═════ Provided data ═════
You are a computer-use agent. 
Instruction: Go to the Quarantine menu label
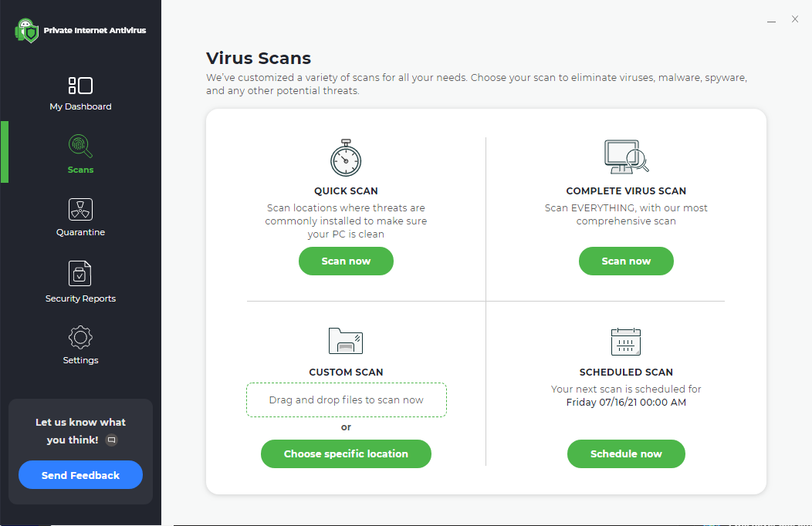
═════
═════ Provided data ═════
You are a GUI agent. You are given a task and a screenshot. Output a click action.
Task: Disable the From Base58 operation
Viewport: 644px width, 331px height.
═════
Output the material above exactly, but only from the line that carries "You are a computer-use agent." through the line that carries "Instruction: Go to the Quarantine menu label".

You are a computer-use agent. 
Instruction: Go to the Quarantine menu label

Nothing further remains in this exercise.